Innocentcitizen nicely show the anti-intellectual bias of much of the far right. Teaching and scholarship are unproductive enterprises, particularly if the person is employed by the government. Even the hard sciences, much less history, are feeling the wrath of the right. McCain was upset about DNA studies of bears. Bobby Jindel railed against "something called volcano monitoring." But Palin topped them by criticizing geneticists for using fruit flies in their studies. It is one thing just to be ignorant of modern science, but quite another to be so ignorant that you think you can criticize scientists without knowing the first thing about their methods and procedures. But what is there to know? If it is government spending, it must be stupid.

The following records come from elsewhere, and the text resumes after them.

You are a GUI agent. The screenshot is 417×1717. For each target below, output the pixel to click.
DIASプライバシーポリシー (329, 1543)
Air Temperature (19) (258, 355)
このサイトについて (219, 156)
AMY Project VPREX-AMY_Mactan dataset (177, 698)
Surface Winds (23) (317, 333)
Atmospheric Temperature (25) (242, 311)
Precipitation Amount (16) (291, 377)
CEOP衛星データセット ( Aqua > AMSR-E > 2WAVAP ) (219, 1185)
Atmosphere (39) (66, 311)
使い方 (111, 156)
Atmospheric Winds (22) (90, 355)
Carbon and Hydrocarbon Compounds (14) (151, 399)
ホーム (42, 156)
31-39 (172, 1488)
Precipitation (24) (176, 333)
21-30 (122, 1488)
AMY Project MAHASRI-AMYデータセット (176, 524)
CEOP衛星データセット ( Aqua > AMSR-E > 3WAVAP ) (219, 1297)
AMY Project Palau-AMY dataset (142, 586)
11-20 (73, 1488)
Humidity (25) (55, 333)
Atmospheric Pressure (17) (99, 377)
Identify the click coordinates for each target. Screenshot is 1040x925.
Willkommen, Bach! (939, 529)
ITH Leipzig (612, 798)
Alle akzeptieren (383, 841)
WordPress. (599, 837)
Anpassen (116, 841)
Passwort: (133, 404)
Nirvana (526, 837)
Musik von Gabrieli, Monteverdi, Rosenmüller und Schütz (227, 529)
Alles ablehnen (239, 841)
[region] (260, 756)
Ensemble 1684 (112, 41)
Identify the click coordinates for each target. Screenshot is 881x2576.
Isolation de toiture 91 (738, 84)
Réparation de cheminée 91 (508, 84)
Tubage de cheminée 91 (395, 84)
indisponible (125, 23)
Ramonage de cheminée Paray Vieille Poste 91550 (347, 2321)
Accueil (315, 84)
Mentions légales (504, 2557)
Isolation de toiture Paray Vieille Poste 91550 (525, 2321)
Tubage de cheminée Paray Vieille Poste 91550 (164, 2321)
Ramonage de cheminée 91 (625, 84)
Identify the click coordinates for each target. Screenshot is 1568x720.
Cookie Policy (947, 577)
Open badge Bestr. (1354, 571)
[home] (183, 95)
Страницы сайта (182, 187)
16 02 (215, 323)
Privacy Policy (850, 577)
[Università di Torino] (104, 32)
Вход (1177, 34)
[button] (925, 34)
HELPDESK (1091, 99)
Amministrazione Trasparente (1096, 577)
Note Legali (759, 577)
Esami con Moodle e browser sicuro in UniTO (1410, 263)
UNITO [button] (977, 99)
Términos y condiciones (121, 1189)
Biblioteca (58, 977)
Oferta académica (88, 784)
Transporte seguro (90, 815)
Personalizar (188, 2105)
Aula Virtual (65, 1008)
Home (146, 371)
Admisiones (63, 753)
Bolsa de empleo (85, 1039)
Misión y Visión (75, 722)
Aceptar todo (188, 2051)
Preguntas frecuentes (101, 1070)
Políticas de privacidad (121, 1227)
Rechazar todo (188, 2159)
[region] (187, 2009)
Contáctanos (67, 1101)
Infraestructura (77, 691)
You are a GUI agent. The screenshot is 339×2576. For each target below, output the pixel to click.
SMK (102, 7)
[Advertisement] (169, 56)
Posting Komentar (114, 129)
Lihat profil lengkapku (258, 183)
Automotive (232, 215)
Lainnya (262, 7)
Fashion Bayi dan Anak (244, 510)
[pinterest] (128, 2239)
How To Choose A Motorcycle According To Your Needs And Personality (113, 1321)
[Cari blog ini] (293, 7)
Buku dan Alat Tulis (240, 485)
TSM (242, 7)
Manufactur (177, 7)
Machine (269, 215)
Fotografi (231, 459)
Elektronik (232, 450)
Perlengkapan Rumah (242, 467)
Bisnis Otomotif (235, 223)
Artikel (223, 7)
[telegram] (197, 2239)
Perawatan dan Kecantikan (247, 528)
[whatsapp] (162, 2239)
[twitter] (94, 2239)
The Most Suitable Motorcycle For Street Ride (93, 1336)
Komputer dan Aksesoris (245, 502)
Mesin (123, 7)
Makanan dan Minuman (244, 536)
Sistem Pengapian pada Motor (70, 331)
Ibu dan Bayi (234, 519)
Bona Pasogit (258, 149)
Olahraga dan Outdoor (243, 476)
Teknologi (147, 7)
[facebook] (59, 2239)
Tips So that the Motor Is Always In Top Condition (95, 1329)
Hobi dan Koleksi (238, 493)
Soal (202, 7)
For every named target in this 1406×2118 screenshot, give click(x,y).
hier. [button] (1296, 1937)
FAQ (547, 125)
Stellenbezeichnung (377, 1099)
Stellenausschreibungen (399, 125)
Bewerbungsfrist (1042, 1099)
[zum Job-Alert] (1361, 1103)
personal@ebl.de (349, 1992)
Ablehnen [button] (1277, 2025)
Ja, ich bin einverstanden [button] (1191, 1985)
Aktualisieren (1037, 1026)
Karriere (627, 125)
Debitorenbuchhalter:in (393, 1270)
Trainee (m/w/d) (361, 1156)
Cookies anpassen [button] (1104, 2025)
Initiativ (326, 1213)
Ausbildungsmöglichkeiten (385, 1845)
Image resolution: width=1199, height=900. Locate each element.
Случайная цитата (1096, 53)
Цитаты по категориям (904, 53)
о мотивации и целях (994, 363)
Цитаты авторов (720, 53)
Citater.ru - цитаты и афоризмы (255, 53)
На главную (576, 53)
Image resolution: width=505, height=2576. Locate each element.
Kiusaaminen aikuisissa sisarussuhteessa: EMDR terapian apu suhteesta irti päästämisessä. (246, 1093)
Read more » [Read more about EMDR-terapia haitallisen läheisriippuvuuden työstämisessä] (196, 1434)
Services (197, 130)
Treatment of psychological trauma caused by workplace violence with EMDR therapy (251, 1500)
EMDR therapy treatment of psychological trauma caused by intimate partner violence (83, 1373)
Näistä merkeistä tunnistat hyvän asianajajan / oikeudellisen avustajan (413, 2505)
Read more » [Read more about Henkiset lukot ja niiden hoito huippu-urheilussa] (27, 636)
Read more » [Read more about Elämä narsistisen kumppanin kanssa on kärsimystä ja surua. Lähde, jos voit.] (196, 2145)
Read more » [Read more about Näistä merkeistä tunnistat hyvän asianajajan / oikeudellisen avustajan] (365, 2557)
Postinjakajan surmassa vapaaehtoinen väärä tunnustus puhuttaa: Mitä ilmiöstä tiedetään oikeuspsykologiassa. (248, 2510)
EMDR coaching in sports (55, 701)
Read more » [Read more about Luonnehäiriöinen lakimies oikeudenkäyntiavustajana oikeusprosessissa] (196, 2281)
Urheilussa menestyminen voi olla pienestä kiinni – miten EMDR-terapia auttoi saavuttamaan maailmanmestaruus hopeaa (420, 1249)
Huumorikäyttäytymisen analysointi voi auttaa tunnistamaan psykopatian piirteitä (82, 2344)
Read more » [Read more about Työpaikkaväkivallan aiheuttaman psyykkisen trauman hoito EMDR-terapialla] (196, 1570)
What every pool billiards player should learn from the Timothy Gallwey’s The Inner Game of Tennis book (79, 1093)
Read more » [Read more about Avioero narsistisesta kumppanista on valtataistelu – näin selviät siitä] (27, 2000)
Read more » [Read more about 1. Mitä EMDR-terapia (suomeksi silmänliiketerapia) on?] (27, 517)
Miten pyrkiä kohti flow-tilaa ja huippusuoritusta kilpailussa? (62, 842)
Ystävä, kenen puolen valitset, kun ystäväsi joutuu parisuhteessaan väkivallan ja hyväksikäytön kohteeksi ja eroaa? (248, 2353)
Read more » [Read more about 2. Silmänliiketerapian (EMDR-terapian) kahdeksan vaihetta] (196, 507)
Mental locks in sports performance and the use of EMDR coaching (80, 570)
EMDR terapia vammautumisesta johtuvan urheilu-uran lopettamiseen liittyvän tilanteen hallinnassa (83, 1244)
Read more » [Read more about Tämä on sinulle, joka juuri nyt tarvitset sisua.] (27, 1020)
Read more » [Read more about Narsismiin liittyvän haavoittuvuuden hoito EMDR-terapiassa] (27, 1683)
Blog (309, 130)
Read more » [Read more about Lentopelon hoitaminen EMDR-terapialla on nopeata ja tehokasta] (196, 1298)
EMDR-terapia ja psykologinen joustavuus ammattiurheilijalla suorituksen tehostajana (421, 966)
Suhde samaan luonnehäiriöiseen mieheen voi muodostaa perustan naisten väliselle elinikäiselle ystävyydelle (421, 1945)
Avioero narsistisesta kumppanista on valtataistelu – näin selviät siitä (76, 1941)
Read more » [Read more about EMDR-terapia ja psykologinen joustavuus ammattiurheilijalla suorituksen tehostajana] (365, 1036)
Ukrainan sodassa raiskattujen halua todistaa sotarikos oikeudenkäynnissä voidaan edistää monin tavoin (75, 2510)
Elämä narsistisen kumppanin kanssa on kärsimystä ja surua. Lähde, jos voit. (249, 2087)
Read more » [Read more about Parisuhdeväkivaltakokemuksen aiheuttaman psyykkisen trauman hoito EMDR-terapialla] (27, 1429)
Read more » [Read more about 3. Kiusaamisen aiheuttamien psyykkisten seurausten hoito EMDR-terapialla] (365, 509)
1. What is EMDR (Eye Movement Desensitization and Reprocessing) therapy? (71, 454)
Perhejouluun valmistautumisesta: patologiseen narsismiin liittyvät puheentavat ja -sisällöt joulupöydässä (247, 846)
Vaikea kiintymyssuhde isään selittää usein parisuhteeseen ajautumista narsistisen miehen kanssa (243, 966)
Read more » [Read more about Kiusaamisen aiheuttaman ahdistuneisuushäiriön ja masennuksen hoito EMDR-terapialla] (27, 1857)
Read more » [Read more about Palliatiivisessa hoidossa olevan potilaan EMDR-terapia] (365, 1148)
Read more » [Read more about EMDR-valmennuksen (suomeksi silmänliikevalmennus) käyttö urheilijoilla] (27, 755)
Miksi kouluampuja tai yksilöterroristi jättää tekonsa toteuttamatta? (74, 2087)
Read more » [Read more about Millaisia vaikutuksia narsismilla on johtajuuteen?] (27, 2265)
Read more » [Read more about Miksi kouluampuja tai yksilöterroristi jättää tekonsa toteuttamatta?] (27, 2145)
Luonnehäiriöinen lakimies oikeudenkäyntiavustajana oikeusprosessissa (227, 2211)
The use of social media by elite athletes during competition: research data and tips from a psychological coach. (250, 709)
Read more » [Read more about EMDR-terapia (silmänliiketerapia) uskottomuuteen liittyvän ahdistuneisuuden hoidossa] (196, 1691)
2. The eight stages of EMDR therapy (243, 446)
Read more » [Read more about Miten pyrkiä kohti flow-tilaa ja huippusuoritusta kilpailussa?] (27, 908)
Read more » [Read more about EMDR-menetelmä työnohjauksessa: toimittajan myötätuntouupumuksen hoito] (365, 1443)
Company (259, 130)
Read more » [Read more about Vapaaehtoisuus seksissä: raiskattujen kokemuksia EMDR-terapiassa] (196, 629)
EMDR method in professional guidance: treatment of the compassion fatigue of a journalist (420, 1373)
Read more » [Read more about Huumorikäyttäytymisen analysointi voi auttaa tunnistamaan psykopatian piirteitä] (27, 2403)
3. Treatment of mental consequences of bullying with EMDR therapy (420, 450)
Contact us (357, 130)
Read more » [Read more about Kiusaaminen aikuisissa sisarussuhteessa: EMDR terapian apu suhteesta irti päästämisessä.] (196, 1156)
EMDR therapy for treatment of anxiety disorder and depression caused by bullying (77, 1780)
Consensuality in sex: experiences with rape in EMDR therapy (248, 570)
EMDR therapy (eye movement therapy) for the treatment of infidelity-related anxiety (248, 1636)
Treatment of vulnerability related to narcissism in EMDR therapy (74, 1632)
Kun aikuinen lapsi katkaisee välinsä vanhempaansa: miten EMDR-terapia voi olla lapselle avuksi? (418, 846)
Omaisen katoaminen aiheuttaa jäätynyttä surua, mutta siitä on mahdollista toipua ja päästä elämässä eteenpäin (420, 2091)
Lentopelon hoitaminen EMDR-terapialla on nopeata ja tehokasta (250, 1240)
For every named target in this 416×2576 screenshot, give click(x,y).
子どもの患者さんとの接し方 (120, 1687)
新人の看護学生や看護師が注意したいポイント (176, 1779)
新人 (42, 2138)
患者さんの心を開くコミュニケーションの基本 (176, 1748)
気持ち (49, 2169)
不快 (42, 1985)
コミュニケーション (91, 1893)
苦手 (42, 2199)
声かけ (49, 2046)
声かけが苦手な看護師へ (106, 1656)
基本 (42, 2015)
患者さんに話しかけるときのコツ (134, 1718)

"To be sure, we could use something like the RFC and PWA now... " We sure could...maybe if we ask nice, China will buy a couple more trillion dollar programs for the USA? :(

it's not very often one sees an actual living caricature, but in the far left-leaning PhD mcmc, we have it. If it was a Repub idea, it was bad. Period. If it was Dem, it was good. Also period. Things that were established long ago may have been valuable long ago; doesn't mean they are necessary today. Things like labor unions and minimum wage have outlived their usefulness, sort of like the telegraph and horse and buggy. And more than one retrospective analysis has shown that the New Deal did more to prolong the Depression than end it. Lower taxes - for everyone - work. Only statists believe that govt can make smarter decisions about using your money than you can. And make no mistake - it is your money. Govt can only raise revenue by force.